A smentire la tesi attribuita dal Corriere della Sera all’avv. Pecorella sono poi intervenuti sia lo stesso Berlusconi che i due più titolati rappresentanti del pool milanese, Saverio Borrelli e Gerardo D’Ambrosio.  Berlusconi lo ha fatto con una lettera al Corriere –relegata a pag.41- in cui esclude che l’azione dei suoi avvocati sia stata influenzata da interventi correttivi suggeriti da altri.  Dal canto loro D’Ambrosio su L’Unità e Borrelli sul Corriere della Sera non sembrano essere rimasti particolarmente commossi dalla disponibilità mostrata l’anno scorso da Berlusconi nell’incontrare alcuni PM del pool milanese e indicano  chiaramente di essere poco disposti ad accettare l’idea di un Berlusconi innocente.   Qualche riflessione merita in particolare l’intervista di D’Ambrosio su L’Unità.  In primo luogo perché -pur non avendo letto le motivazioni della sentenza- sembra insinuare pesanti dubbi sulla correttezza dei giudici di appello:  “Direi che la sentenza della Corte d’Appello è abbastanza contraddittoria .  Berlusconi è stato assolto per l’unica vicenda che non poteva essere prescritta…..” (se a dire queste cose fosse stato un comune mortale si sarebbe trattato di delegittimazione della magistratura).  In secondo luogo perché D’Ambrosio afferma che per le altre accuse si “..è arrivati alla soglia della prescrizione  grazie anche all’atteggiamento ostruzionistico della difesa”.   Non quindi per la cronica inefficienza della nostra magistratura ma  per l’atteggiamento ostruzionistico della difesa.  Da quello che ne so non è così.  Nel corso delle 107 udienze in cui si è snodato il processo mai una volta la difesa ha chiesto un rinvio. E ben avrebbe potuto farlo se il suo obiettivo fosse stato quello di  ottenere prescrizioni, visto che Berlusconi è un parlamentare e che la concomitanza delle udienze con i lavori parlamentari viene di regola considerata motivo di rinvio (è una strategia di cui altri parlamentari imputati hanno fatto ampio uso).  E allora dott. D’Ambrosio in che cosa sarebbe consistita la tattica ostruzionistica della difesa?

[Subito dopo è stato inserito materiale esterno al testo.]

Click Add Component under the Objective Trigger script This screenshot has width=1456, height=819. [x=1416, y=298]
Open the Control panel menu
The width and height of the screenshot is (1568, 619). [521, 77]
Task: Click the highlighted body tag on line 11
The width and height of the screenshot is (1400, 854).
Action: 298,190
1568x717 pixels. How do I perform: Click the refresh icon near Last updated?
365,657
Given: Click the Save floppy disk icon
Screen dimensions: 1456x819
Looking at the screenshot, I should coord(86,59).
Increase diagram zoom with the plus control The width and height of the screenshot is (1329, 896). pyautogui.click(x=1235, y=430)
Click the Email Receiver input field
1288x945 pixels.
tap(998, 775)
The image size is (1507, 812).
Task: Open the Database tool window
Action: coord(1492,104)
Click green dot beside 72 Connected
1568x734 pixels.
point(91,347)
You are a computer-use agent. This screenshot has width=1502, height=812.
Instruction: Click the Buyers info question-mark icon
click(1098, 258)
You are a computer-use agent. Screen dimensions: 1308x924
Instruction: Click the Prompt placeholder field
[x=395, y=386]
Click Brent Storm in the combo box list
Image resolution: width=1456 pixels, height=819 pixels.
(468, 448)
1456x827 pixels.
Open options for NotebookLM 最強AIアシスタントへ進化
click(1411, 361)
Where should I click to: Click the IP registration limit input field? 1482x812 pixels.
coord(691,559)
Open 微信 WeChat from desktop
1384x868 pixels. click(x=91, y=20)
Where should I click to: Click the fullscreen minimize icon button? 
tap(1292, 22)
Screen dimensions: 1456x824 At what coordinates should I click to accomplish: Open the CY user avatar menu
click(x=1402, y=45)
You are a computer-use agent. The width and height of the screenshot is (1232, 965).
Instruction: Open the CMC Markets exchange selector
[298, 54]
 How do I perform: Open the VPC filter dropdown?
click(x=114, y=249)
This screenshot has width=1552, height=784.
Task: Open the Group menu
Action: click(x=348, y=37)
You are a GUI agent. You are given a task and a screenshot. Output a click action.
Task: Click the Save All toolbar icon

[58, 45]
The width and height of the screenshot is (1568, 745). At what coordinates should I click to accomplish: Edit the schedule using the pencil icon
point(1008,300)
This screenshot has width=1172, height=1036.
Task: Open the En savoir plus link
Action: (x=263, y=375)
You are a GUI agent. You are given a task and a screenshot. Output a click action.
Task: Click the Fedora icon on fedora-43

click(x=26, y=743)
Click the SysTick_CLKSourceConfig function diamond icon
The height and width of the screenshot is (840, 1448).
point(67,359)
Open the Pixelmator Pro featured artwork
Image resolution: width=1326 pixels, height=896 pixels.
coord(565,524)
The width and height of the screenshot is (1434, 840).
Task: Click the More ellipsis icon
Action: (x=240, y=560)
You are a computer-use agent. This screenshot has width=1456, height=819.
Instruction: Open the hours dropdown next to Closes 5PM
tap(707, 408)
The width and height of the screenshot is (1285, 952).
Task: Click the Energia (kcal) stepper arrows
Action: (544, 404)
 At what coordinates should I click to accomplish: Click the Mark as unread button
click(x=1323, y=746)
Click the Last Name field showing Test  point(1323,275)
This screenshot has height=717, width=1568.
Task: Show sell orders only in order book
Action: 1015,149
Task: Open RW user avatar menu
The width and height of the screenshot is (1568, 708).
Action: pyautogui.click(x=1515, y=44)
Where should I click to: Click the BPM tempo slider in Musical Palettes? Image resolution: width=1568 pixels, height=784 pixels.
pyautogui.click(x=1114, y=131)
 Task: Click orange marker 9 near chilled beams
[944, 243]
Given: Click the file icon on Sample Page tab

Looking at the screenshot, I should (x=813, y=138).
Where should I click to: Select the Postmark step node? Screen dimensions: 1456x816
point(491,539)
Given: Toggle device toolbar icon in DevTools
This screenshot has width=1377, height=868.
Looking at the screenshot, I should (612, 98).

Vengo da ultimo a segnalare quella che a mio avviso è una spiegazione più convincente, e anche più preoccupante, di quella offerta dall’Avv. Pecorella al Corriere sul perché Silvio Berlusconi sia stato condannato in primo grado e poi assolto in appello. E’ un fenomeno che accomuna Berlusconi a molte migliaia di altri cittadini meno noti.  La riforma in appello delle sentenze di primo grado è infatti un fenomeno diffusissimo: il 53% del totale (107.918 su 203.906) secondo le statistiche del Ministero della  Giustizia relative al monitoraggio del processo penale tra il 1989 ed il 1997.  La stragrande maggioranza riguarda assoluzioni o attenuazioni della condanna.  Come mai tante condanne in primo grado vengono riformate in appello? E’ un interrogativo altamente inquietante perchè laddove le ragioni del cittadino innocente fossero riconosciute sin dall’inizio i danni irreparabili che il processo penale provoca comunque sulla sua vita sociale, politica, economica   si potrebbero in gran parte evitare.  Le ragioni del fenomeno sono certamente molte, ma è altrettanto certo che sulla maggiore propensione del giudice di primo grado a rinviare a giudizio prima e a condannare poi pesano in modo significativo la sua stretta vicinanza (anche nel luogo di lavoro)  al suo collega del pubblico ministero che ha condotto le indagini nonché le aspettative di questi a ottenere dal suo collega giudice il riconoscimento delle proprie capacità investigative e delle sue proprie convinzioni colpevoliste.  E’ un fenomeno che si attenua fortemente in sede di appello tanto che tra gli operatori del diritto è ormai diffusissima la convinzione che solo in questa sede si possa far conto su un giudice terzo ed imparziale.